ASSIGNMENT:
Format the records from the line containing "The image size" through the end of the records, inclusive, as a numbered list, skipping any blank lines. Leave the pictures out of your answer.

Collected data
BEGIN

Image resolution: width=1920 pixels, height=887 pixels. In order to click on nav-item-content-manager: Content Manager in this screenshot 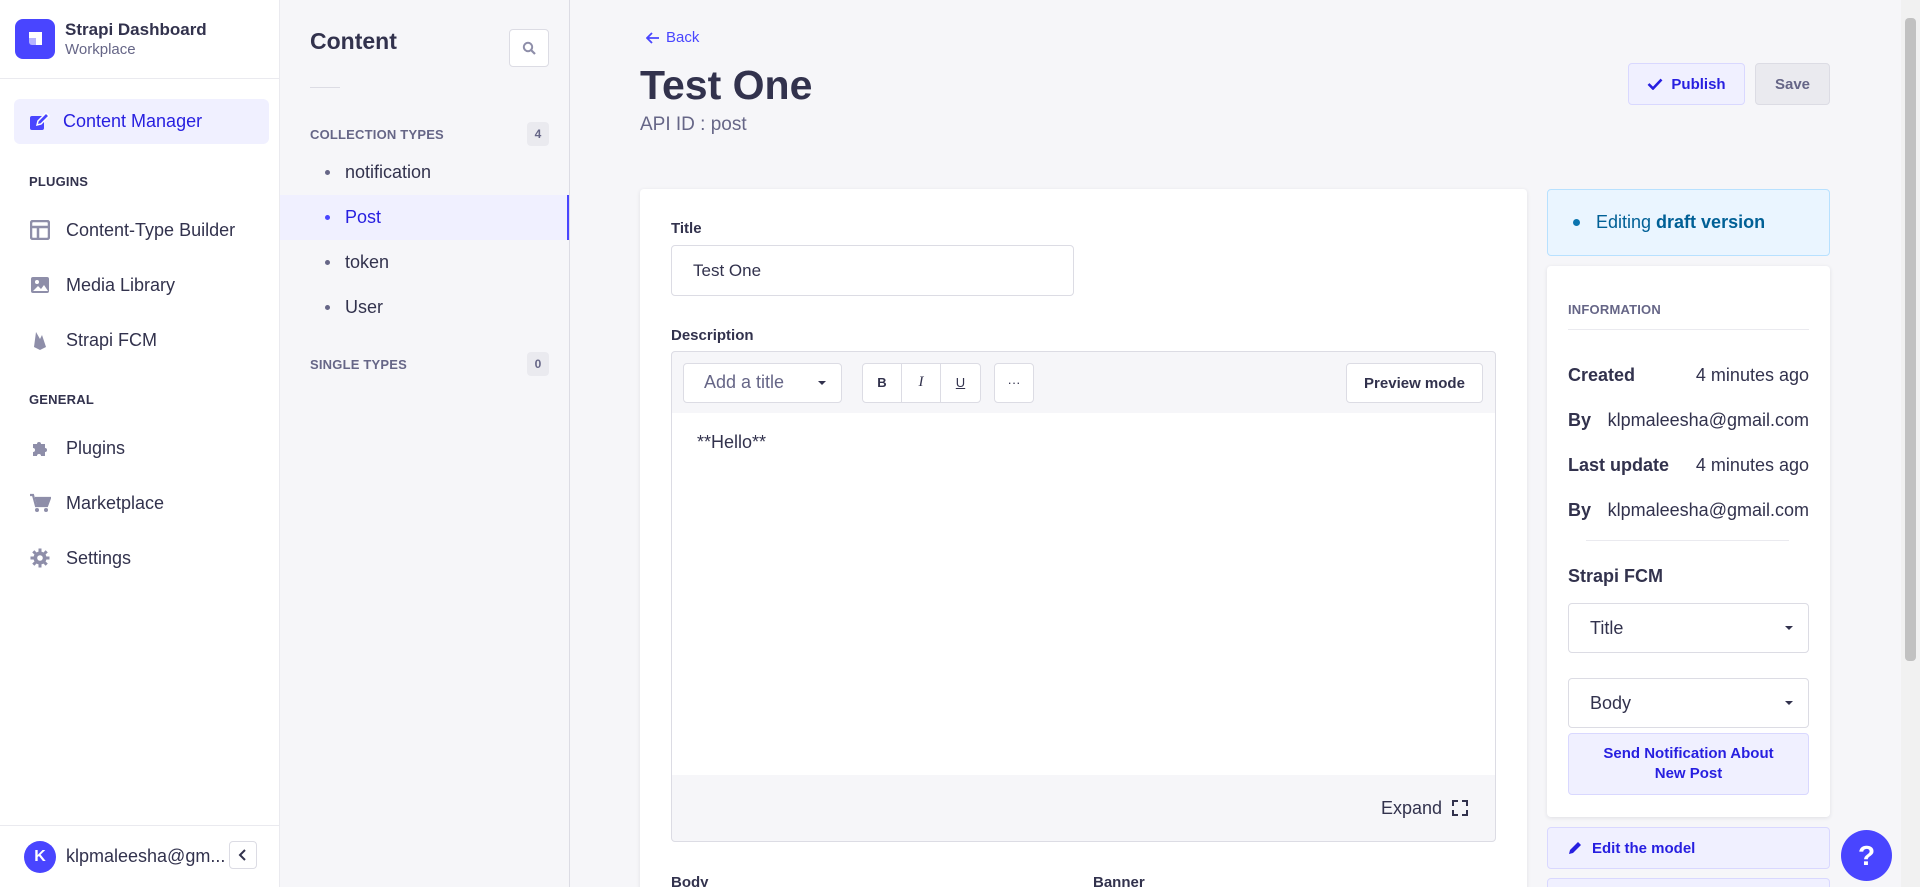, I will do `click(142, 122)`.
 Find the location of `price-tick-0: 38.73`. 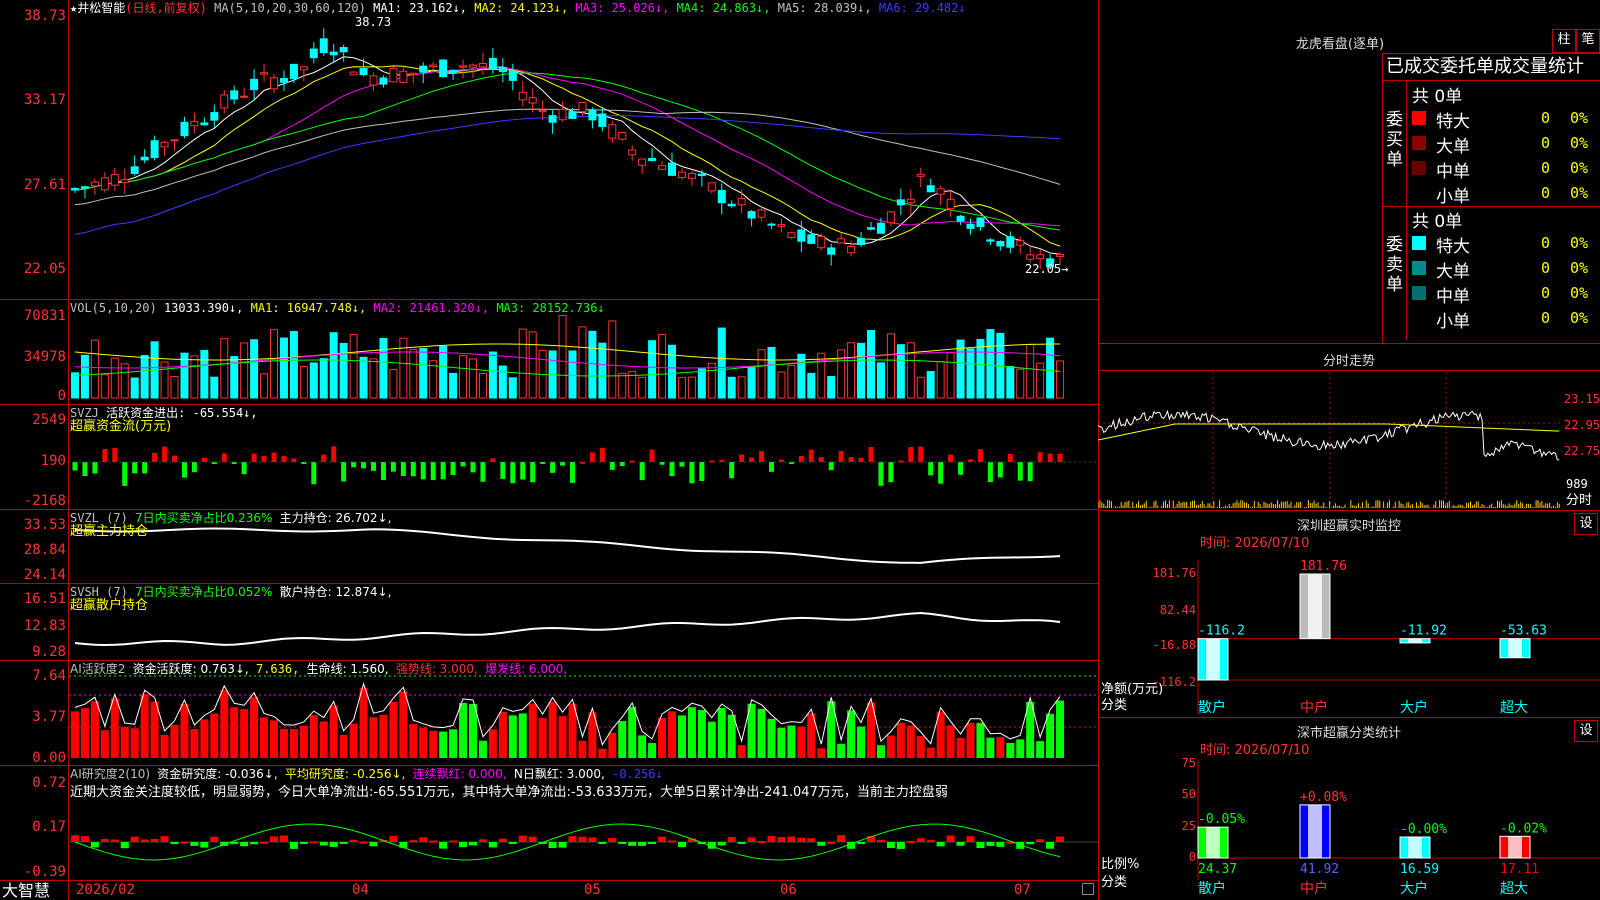

price-tick-0: 38.73 is located at coordinates (44, 16).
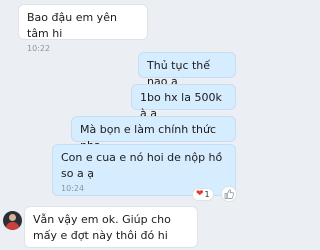 This screenshot has height=250, width=320. Describe the element at coordinates (72, 26) in the screenshot. I see `message-text: Bao đậu em yên tâm hi` at that location.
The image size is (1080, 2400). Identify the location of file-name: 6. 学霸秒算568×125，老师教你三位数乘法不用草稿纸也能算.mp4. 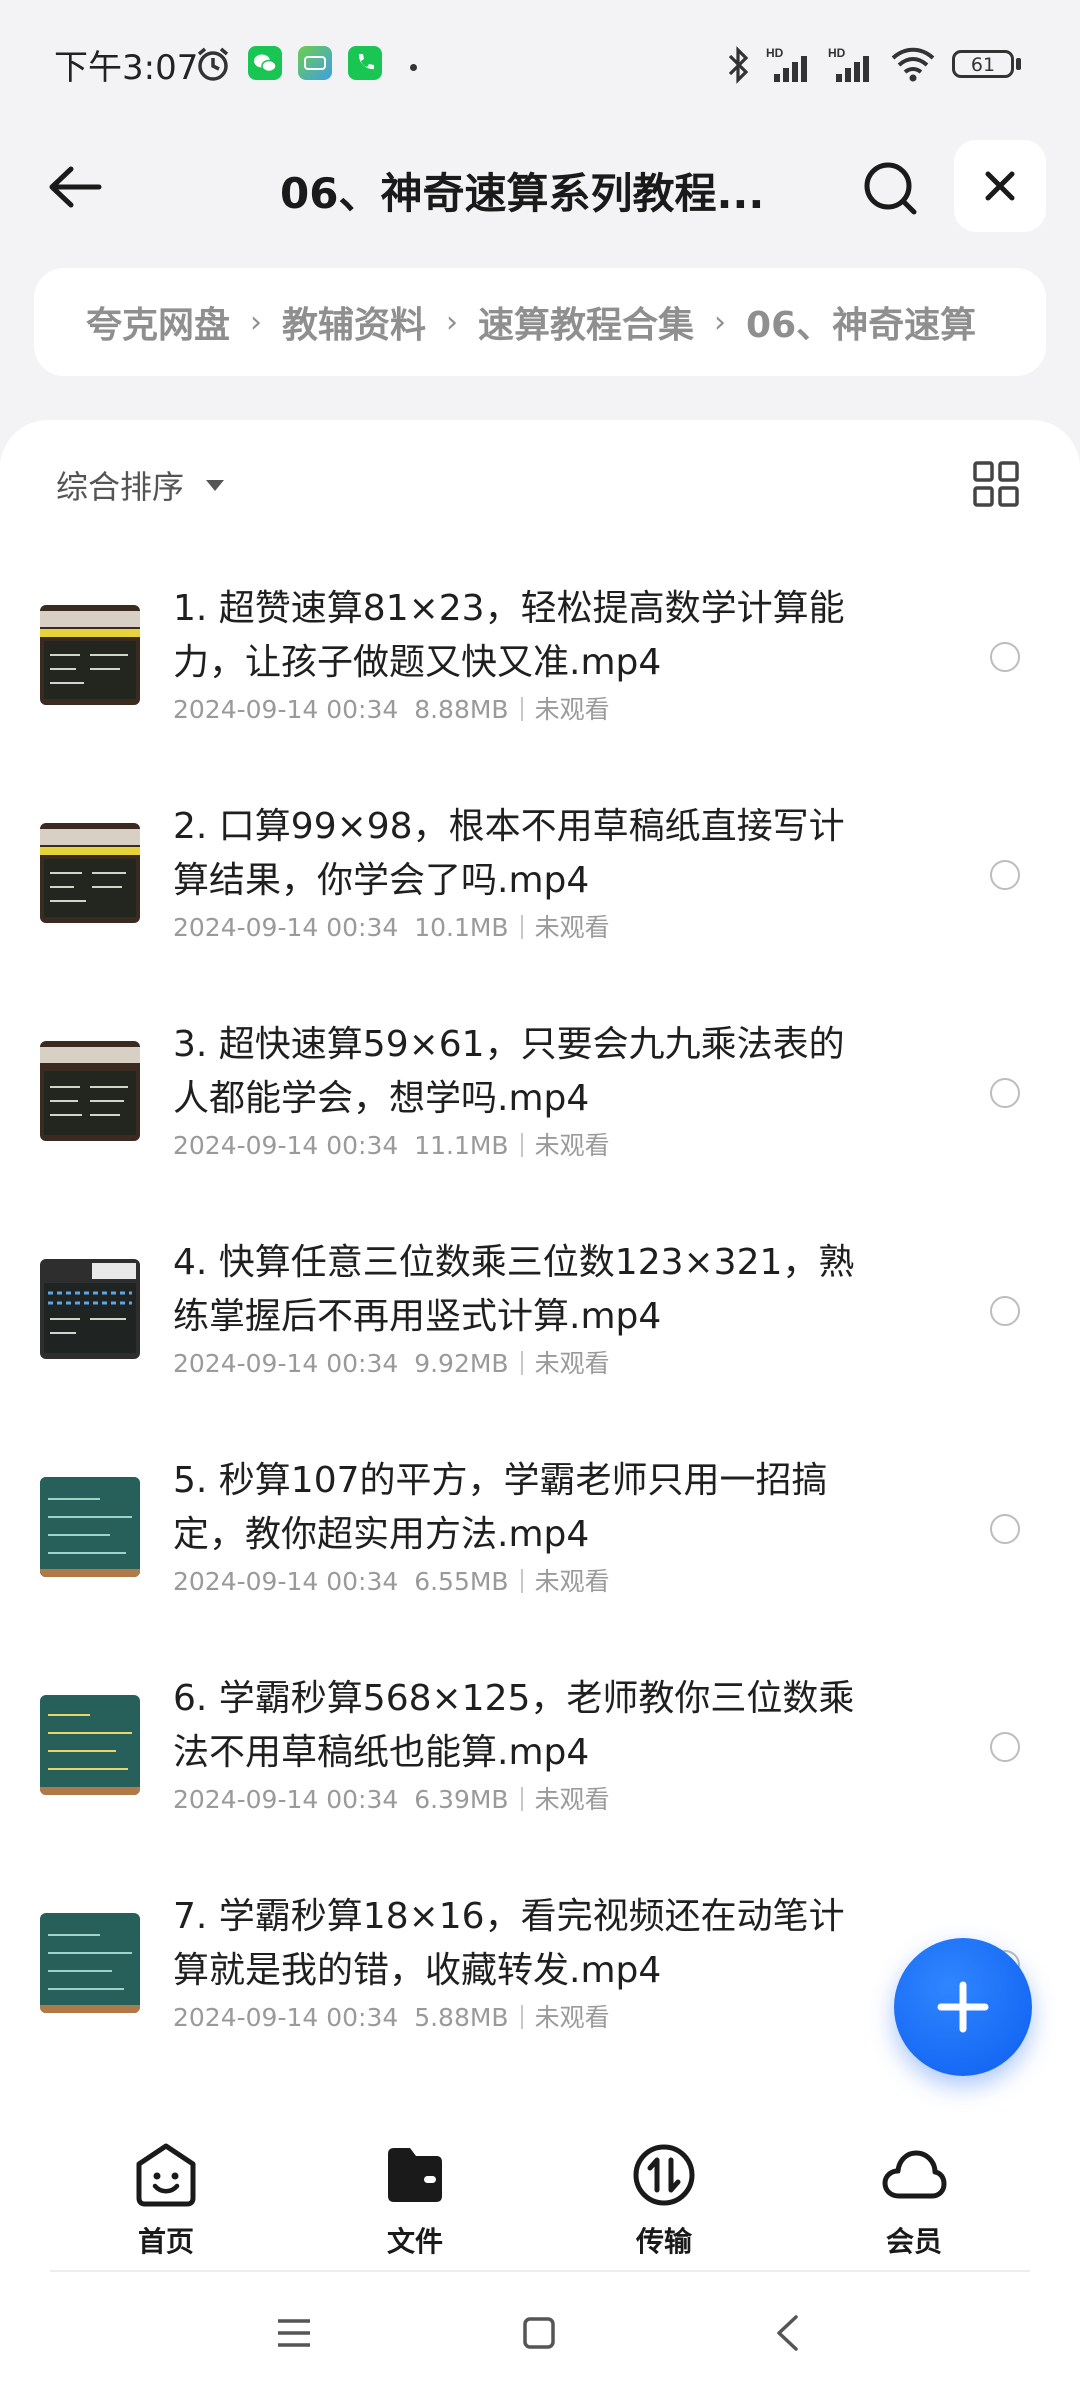
(514, 1726).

END

ANSWER TO THIS PROBLEM:
1. The image size is (1080, 2400). Identify the location of file-name: 6. 学霸秒算568×125，老师教你三位数乘法不用草稿纸也能算.mp4. 
2. (514, 1726).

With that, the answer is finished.